Many conservative Protestant brethren work tirelessly to strengthen marriage and family in our culture—their effort is to be commended—yet there remains an internal inconsistency. One can see this by the rise of “Progressive Christianity.” Progressive Christianity is the logical daughter of those reforms which began with Luther and Calvin; because no matter where one group tries to hold the line, the question still remains and will be asked by someone: “By what authority?” And so Progressive Christians now ask their conservative Protestant counterparts “by what authority can you tell me that women can't be priests?” “By what authority can you tell me that two people of the same sex can't marry if they love each other?” Because once marriage becomes no more sacred than farming or barbering, once the civil magistrate has jurisdiction over it, then it is no longer what the Church, since the time of the Apostles has been saying it is: An indissoluble sacrament given by God to man for the begetting of children. Without this institution understood in this way, there is no family, there is only atomized persons making contracts living together until one of them decides they no longer like it.
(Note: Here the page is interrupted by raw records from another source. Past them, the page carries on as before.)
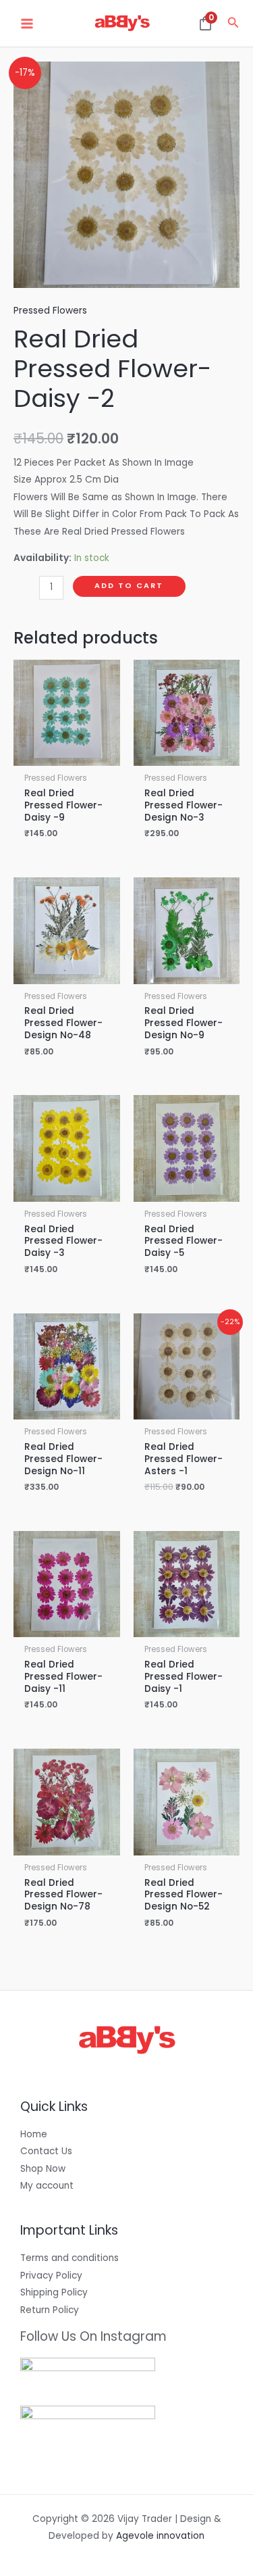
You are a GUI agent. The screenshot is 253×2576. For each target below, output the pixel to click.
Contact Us (46, 2151)
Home (33, 2134)
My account (47, 2185)
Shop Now (42, 2168)
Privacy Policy (51, 2275)
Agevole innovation (160, 2535)
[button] (233, 23)
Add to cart (128, 586)
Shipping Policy (54, 2292)
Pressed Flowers (50, 310)
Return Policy (49, 2310)
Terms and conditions (69, 2258)
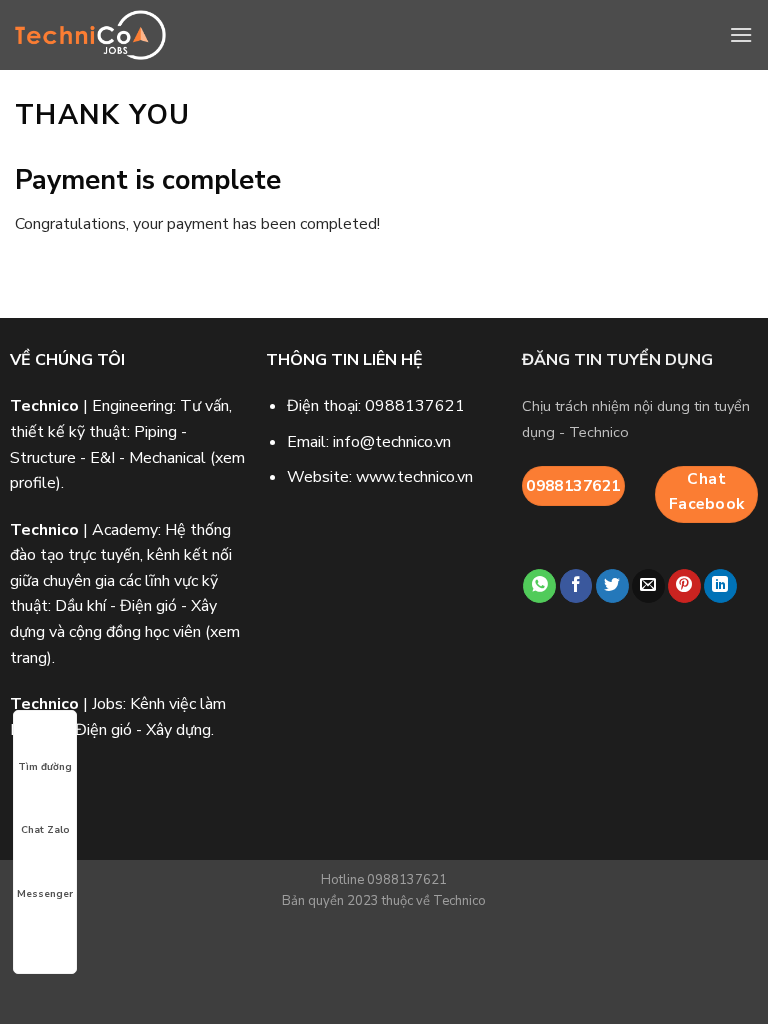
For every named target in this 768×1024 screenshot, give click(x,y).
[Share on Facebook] (576, 586)
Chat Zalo (45, 830)
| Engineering (91, 406)
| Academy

One of the primary goods of Mary Eberstadt's book, How the West Really Lost God, should be to open a dialogue between Catholics and Protestants on the sacramentality of marriage. At what point will Protestants see the need to look at their theology and reconsider the sacramentality of marriage? I don't know the answer to that question. A recent change by the publishers of the English Standard Version (ESV) of the Bible on Genesis 3:16, Crossway the publishing company retranslated this verse to be in line with their belief that women are subordinate to men.

They changed this:

“I will greatly multiply your pain in childbearing; in pain you shall bring forth children, yet your desire shall be for your husband, and he shall rule over you.”

To this:

“...[Y]our desire shall be contrary to your husband, but he shall rule over you.”

The Protestants have their own internal wars going on. But in light of this move—changing translation to suit their theology—I do not foresee the required humility needed to reconsider the sacramentality of marriage.

I've annotated many books in my life, but not one made me want to argue back as much as this one. It is the internal struggle I went through while reading this book which brought me to the point of wanting to hear what the Roman Catholic Church had to say—about everything. Get yourself a copy of How the West Really Lost God, God used it to bring me to the Catholic faith. May he use it to open your eyes.